When, twelve days later, Scheherazade went back to the boy’s house for the fourth time, there was a new lock on the front door. Its gold color gleamed in the midday sun, as if to boast of its great sturdiness. And there was no key hidden under the mat. Clearly, his mother’s suspicions had been aroused by the missing shirt. She must have searched high and low, coming across other signs that told of something strange going on in her house. Just possibly, someone had entered in her family’s absence. Quickly, she had the lock replaced. Her instincts had been unerring, her reaction swift.
Scheherazade was, of course, disappointed by this development, but at the same time she felt relieved. It was as if someone had stepped behind her and removed a great weight from her shoulders. This means I don’t have to go on breaking into his house, she thought. There was no doubt that, had the lock not been changed, her invasions would have gone on indefinitely. Nor was there any doubt that her actions would have escalated with each visit. It was a road leading to a catastrophe of some sort. Eventually, a member of the family would have shown up while she was on the second floor. There would have been no avenue of escape. No way to talk herself out of her predicament. This was the future that had been awaiting her, sooner or later, and the outcome would have been devastating. Now she had dodged it. Perhaps she should thank his mother—though she had never met the woman—for having eyes like a hawk.
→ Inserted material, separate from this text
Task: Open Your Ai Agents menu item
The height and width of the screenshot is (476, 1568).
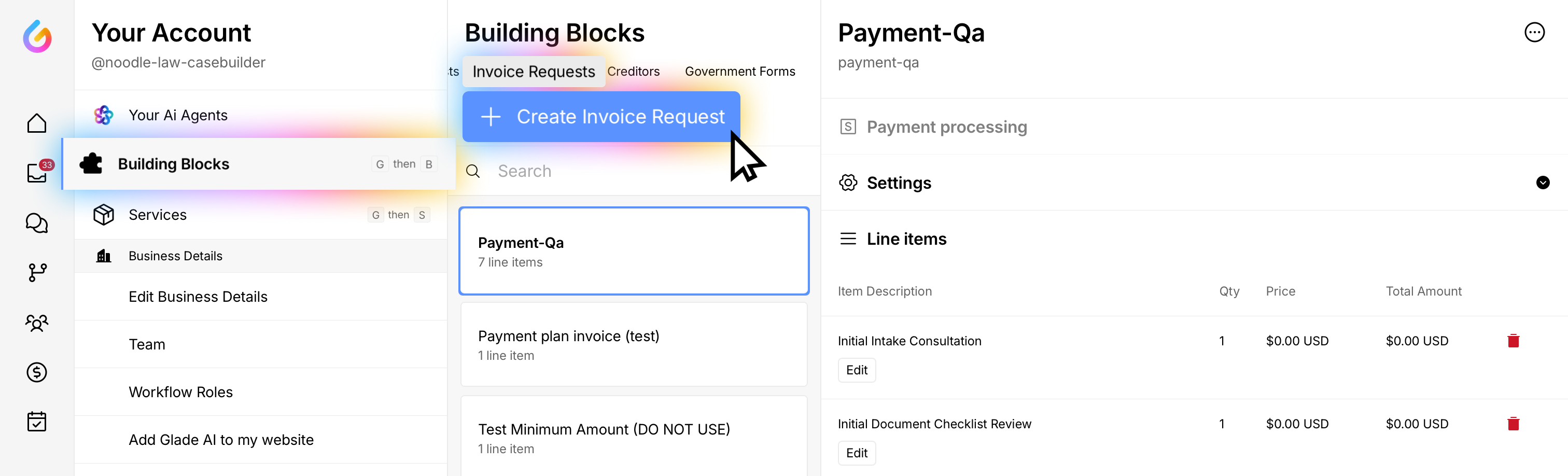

Scheherazade inhaled the aroma of his T-shirt each night before she went to bed. She slept with it next to her. She would wrap it in paper and hide it before she left for school in the morning. Then, after dinner, she would pull it out to caress and sniff. She worried that the odor might fade as the days went by, but that didn’t happen. Like an undying memory of singular importance, the smell of his sweat had permeated his shirt for good.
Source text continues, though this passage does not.